The crypto arrival inside the Fed payment system — provisional and limited though it is — has aggravated the traditional banks and injected some confusion in the Fed's ongoing effort to write policies for how crypto firms are supposed to go about getting limited "skinny" master accounts. But Kraken's Co-CEO Arjun Sethi said that this development represents "what it looks like when crypto infrastructure matures into core financial infrastructure."

Kraken's Wyoming-chartered banking arm, Payward Financial, is granted a year of access to a "limited purpose" account as a "Tier 3" entrant, according to the Federal Reserve Bank of Kansas City, one of a dozen regional banks in the Federal Reserve system.

"We see this as the first of many Federal Reserve approvals for crypto entities to obtain master accounts, which gives them direct access to the central bank payment rails including Fed Wire," said Jaret Sieburg, a Washington policy analyst at TD Cowen, in a client note on Thursday. "Crypto entity access to master accounts was inevitable under President [Donald] Trump, given his support for the crypto sector. We expect additional announcements in the coming months."

Ian Katz, an analyst who tracks federal financial policies at Capital Alpha in Washington, echoed that sentiment.

"The Fed’s decision could open the doors for other crypto operations including Circle, Anchorage and Custodia, a Wyoming-based firm that has unsuccessfully sued the Fed over the right to have a master account," he noted.

What does direct access to the Fed payments systems mean for Kraken?Potentially, according to Sethi: instant "settlement between fiat and crypto, institutional-grade cash management integrated with digital asset custody and programmable financial products built within a fully regulated framework."

Those who operate traditional banks in the U.S. were displeased with the Kraken development — the latest threat they've flagged from the crypto space.

"There are significant risks to expanding direct Fed account access to institutions that operate outside the traditional banking regulatory framework," the Independent Community Bankers of America said in a statement. "The Fed should continue limiting master account access to institutions that meet the financial services sector’s highest standards."

But former Kraken CEO and current chairman, Jesse Powell, celebrated the development.

"We're the bankers now," the Kraken co-founder posted on social media site X. "Saddle up."

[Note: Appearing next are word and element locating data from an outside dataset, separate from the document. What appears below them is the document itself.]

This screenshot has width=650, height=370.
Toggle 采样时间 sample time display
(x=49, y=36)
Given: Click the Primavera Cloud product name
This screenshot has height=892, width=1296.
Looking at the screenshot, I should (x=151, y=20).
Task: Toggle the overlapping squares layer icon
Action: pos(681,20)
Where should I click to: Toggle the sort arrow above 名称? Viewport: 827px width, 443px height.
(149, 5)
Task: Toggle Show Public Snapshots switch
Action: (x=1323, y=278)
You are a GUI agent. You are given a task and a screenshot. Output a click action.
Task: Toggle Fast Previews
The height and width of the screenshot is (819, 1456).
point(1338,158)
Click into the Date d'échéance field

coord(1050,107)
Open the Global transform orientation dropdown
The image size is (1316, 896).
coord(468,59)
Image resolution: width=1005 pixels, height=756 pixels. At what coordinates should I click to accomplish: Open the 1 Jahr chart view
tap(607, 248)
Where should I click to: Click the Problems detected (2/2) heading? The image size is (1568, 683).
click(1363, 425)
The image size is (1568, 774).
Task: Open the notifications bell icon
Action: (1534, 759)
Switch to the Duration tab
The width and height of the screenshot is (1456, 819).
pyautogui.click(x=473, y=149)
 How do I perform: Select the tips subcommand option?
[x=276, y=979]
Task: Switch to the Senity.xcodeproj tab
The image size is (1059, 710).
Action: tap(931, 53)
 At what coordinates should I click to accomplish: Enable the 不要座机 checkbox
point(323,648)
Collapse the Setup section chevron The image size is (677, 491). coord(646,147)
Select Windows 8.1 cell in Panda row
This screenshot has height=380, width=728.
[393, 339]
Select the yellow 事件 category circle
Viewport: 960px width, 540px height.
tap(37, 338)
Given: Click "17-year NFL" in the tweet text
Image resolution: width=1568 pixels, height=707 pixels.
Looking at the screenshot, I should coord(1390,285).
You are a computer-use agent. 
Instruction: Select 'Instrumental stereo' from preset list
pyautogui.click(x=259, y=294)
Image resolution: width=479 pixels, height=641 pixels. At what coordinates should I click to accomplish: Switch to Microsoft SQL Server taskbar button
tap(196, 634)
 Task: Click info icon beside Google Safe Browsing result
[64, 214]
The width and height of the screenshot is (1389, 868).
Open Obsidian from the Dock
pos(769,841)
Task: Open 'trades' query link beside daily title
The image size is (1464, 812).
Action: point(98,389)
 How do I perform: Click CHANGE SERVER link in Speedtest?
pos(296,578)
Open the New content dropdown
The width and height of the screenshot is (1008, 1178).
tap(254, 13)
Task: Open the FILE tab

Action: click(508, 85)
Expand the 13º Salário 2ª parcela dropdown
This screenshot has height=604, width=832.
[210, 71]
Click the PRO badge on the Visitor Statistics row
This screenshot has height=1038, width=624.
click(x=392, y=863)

Other crypto-tied institutions have also sought entry onto the Fed rails, including Anchorage Digital (which has sought a full master account, which would include earning interest on reserves placed with the Fed) and the recent arrival among federally approved trust banks, Erebor Bank. The industry also continues to lobby the Fed on its effort to establish a new policy to replace the 2022 guidance that Kansas City's Kraken decision was based on.

At the national level, the Federal Reserve board started writing new policies for establishing what are commonly referred to as "skinny" master accounts for firms that don't need the entire array of traditional master account services. But that process is in the early stages, and if regional Fed banks start approving similar accounts in the meantime, it could create uncertainties about what happens when the new policy is set.

"This action ignores public comment that the Federal Reserve sought on this framework, and it was issued with no transparency into the process for approval or the risk mitigants that have been imposed to address the very significant risks it raises," the Bank Policy Institute's co-head of regulatory affairs, Paige Pidano Paridon, said in a statement.

The Fed board in Washington, where the central bank is headquartered, deferred requests for comment this week to Kansas City.

The regional Fed banks, of which there are a dozen throughout the U.S., each operates under its own priorities and management, which can make their decisions uneven on such matters. So it's uncertain whether the location of the Fed hub — Minneapolis for Anchorage Digital, for instance, and Cleveland for Erebor — will affect their outcomes.

The Kansas City Fed will keep working with firms there "to help ensure that access to the payment system supports a level competitive field and reinforces the stability and resilience that has underpinned the Federal Reserve’s payment system offerings throughout its history,” said President Jeff Schmid.